** Text excerpt follows **
A prompt is the natural language instruction given to a generative AI to produce output. If I state that two prompts, with the exact same words, can produce different codes, at zero temperature (the OpenAI hyperparameter that determines AI’s “creativity” quotient), imagine the deviation in the outputs of two prompts with the same meaning but different words! AI’s output is highly dependent on the sequence of characters, and since different people sequence characters differently, the output is highly subjective. While this provides context adaptability and facilitates the creation of diverse content, it also makes prompt engineering such an interesting, but oftentimes a complex task, especially when creating professional-grade output. There must be a standardization mechanism to minimize this subjectivity while generating code with AI. This again mandates the need for a middle layer that fine-tunes the prompt, complemented by a smart parameterization of user inputs, to the extent possible, at the UI level. Needless to say, extensive testing and continuous monitoring/fine-tuning are highly critical.

AI lives in the past!

All generative AI is trained on vast data, which is also past data. Say, for example, the model behind GPT-3 was trained up to June 2021 data, and the model does not have internet connectivity to update itself continuously. Hence, the model is unaware of anything that occurred post the cutoff date. As a result, the code generated by GPT-3 will only have libraries that were current at the time of training. This also implies that the code generated could have libraries that are deprecated as of today but were current at the time of training.
** End of Text excerpt **
_Questions_
[a] Answer these questions from the excerpt on AI-generated code:
(i) What does the temperature hyperparameter determine?
(ii) Up to what date was the model behind GPT-3 trained?
(iii) What kind of layer does the excerpt say is needed to fine-tune the prompt?
[b] Carry the excerpt on AI-generated code forward from its final sentence.
The lines that come after the excerpt on AI-generated code are separate material and not part of it.
** Given records follows **
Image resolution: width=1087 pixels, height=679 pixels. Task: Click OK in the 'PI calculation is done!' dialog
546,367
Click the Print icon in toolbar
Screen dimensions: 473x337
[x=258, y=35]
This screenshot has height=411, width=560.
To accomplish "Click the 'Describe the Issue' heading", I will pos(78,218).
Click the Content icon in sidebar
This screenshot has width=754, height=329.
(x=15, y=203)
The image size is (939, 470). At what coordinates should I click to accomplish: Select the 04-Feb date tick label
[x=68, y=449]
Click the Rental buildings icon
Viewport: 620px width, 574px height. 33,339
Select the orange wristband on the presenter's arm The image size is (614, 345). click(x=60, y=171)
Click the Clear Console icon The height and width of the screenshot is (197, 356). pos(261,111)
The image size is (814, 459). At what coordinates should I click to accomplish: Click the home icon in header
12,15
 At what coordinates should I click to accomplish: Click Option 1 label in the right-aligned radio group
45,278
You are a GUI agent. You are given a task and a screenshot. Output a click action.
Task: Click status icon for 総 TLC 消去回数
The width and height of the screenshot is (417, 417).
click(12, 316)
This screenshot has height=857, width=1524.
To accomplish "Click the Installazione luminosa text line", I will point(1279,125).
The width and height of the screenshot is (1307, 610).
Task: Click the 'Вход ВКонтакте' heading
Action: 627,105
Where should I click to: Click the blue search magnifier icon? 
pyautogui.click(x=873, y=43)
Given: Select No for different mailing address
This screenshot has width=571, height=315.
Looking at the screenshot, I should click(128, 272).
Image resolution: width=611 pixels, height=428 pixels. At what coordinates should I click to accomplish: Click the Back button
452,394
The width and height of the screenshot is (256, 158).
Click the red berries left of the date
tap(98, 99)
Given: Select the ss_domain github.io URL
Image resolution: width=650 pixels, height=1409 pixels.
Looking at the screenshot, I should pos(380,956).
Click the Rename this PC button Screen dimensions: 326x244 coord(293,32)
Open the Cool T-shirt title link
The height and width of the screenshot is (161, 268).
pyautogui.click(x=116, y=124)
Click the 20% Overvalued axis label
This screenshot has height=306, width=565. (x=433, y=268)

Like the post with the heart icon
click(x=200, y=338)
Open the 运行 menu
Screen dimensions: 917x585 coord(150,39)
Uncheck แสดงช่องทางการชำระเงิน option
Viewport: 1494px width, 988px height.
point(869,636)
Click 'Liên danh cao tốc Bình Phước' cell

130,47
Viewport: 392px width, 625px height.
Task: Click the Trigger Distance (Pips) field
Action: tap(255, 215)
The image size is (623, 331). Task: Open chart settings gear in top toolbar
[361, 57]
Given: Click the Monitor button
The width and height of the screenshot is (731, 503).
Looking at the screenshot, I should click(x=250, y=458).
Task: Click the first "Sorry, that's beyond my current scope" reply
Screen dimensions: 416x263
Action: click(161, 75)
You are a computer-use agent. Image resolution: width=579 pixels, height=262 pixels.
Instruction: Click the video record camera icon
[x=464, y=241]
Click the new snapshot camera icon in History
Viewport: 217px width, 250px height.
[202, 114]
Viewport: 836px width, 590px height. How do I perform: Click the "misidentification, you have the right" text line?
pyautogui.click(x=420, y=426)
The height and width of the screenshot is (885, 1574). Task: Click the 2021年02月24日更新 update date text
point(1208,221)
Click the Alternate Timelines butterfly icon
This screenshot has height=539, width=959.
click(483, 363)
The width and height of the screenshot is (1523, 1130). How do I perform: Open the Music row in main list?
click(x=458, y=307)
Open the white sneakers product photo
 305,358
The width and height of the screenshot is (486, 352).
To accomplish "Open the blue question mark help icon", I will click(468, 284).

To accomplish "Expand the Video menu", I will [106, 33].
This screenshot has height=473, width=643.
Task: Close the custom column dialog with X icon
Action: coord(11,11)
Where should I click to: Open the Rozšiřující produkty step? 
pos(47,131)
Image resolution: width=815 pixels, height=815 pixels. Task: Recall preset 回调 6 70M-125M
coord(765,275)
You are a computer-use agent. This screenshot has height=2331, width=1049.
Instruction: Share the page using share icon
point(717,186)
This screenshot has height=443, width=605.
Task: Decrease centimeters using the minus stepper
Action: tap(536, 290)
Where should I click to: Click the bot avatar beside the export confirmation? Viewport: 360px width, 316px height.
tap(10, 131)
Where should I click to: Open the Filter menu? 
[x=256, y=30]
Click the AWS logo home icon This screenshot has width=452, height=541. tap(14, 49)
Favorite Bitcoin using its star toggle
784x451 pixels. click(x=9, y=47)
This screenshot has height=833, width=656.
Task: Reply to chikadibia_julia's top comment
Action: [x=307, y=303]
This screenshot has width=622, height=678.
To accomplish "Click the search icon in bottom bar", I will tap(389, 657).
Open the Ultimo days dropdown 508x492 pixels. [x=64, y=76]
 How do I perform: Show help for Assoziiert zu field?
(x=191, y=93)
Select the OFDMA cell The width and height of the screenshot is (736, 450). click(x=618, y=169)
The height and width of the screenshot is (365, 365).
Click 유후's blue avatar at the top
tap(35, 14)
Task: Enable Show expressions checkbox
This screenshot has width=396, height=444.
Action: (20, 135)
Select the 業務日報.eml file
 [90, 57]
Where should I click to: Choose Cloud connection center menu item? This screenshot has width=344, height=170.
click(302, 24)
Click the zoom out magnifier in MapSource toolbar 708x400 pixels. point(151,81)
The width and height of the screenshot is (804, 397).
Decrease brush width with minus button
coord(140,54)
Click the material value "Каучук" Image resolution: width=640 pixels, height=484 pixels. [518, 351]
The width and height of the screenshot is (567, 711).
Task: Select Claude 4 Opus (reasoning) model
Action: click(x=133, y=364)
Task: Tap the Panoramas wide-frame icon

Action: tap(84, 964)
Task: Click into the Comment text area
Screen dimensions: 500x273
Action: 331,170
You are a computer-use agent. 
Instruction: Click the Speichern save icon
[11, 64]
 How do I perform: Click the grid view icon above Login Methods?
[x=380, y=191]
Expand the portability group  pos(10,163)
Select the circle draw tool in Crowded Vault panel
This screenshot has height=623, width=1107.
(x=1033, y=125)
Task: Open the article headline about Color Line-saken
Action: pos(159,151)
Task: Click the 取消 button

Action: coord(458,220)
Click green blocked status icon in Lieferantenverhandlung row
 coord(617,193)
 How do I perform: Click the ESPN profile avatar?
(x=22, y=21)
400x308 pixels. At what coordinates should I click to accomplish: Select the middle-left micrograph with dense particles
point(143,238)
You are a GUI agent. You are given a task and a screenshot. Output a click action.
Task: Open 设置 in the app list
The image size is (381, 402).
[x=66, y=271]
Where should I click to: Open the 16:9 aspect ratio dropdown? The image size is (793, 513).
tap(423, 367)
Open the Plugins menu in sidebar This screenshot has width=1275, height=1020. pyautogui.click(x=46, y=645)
** End of Given records **
_Responses per task_
[a]
(i) It determines the AI's "creativity" quotient.
(ii) It was trained on data up to June 2021.
(iii) A middle layer that fine-tunes the prompt is needed.

[b]
Here is an example of a .NET code snippet generated by a GPT-3 model. It demonstrates the use of the IRestResponse interface, which was deprecated in January 2022 with the release of RestSharp v107 but was current during its training period.

example of a .NET code snippet generated by a GPT-3 model

Handling this involves an automated validation mechanism to ensure no obsolete functions/modules/libraries are used.

IsKYC() == False

In other words, because AI does not know my customer, it does not know my client’s specific standards, conventions, and guidelines. As a result, the code generated is not readily compliant with customer specifics. The same is true for numerous regulatory requirements and customer security concerns. AI is also unaware of the custom libraries/services that are already available and must be leveraged while generating the code. Our middle layer, which I mentioned earlier, is client-aware and can ensure that the code generated by AI adheres to client-specific guidelines.

LLMs Hallucinate!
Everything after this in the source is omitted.